Methods are available which, with a little practice, may be employed to distinguish between fresh butter, renovated or process butter, and oleomargarine.

These methods are commonly used in food and dairy laboratories. They give reliable results. At the same time considerable practice is necessary before we can interpret correctly the results obtained. Some process butters are on the market which can be distinguished from fresh butter only with extreme difficulty. During the last few years considerable progress has been made in the attempt to renovate butter in such a way that it will appear like fresh butter in all respects. A study must be made of these methods if we would obtain reliable results.

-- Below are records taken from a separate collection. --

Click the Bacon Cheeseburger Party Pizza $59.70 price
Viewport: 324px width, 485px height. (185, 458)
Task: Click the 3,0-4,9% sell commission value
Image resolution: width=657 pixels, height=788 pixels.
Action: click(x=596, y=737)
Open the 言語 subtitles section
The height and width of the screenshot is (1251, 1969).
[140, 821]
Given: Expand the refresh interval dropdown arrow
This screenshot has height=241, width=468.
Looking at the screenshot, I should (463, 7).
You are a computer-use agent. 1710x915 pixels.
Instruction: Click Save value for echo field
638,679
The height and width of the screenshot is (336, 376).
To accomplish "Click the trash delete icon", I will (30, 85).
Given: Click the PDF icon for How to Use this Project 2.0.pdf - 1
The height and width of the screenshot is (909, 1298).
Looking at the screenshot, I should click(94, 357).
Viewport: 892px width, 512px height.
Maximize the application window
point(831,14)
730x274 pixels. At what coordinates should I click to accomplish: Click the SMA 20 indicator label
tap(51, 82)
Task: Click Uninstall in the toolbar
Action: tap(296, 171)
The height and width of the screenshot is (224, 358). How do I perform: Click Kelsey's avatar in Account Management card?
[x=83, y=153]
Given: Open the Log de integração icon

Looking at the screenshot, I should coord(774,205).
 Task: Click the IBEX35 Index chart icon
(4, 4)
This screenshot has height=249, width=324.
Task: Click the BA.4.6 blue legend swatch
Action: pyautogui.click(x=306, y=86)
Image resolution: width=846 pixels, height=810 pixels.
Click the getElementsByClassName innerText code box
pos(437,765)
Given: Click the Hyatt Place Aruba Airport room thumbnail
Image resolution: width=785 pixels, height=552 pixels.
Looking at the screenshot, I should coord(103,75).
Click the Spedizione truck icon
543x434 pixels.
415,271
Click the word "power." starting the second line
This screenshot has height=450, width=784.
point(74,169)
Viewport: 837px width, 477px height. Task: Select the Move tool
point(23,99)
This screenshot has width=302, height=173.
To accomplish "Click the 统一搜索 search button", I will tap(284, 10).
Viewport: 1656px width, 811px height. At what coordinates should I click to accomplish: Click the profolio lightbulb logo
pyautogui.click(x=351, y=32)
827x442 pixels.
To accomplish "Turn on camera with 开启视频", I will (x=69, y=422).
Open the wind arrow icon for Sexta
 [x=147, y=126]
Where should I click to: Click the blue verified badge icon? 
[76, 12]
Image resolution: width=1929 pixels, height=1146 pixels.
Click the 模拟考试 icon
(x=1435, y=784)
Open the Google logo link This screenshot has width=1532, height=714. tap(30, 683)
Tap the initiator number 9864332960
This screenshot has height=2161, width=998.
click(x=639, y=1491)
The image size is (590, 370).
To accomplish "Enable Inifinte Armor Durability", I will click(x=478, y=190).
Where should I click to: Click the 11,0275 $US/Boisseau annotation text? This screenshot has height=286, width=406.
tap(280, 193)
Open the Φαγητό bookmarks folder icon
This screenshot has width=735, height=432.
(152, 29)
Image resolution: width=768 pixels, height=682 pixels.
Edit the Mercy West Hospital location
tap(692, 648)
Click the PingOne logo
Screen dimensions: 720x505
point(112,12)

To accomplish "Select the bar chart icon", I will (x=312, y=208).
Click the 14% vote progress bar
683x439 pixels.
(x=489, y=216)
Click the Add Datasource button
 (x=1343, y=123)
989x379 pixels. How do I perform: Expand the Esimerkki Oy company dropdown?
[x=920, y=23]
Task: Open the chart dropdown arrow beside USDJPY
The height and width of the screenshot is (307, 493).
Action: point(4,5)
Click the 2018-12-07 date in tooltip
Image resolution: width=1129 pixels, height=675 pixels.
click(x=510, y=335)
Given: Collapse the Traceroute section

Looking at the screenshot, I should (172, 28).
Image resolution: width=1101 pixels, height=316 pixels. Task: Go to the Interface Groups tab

The "spoon" test has been suggested as a household test, and is commonly used by analytical chemists for distinguishing fresh butter from renovated butter and oleomargarine. A lump of butter, 2 or 3 times the size of a pea, is placed in a large spoon and heated over an alcohol or Bunsen burner. If more convenient the spoon may be held above the chimney of an ordinary kerosene lamp, or it may even be held over an ordinary illuminating gas burner. If the sample in question be fresh butter it will boil quietly, with the evolution of many small bubbles throughout the mass which produce a large amount of foam. Oleomargarine and process butter, on the other hand, sputter and crackle, making a noise similar to that heard when a green stick is placed in a fire. Another point of distinction is noted if a small portion of the sample be placed in a small bottle and set in a vessel of water sufficiently warm to melt the butter. The sample is kept melted from half an hour to an hour, when it is examined. If renovated butter or oleomargarine, the fat will be turbid, while if genuine fresh butter the fat will almost certainly be entirely clear.

To manipulate what is known as the "Waterhouse" or "milk" test, about 2 ounces of sweet milk are placed in a wide-mouthed bottle, which is set in a vessel of boiling water. When the milk is thoroughly heated, a teaspoonful of butter is added, and the mixture stirred with a splinter of wood until the fat is melted. The bottle is then placed in a dish of ice water and the stirring continued until the fat solidifies. If the sample be butter, either fresh or renovated, it will be solidified in a granular condition and distributed through the milk in small particles. If, on the other hand, the sample consist of oleomargarine it solidifies practically in one piece and may be lifted by the stirrer from the milk.

By these two tests, the first of which distinguishes fresh butter from process or renovated butter and oleomargarine, and the second of which distinguishes oleomargarine from either fresh butter or renovated butter, the nature of the sample under examination may be determined.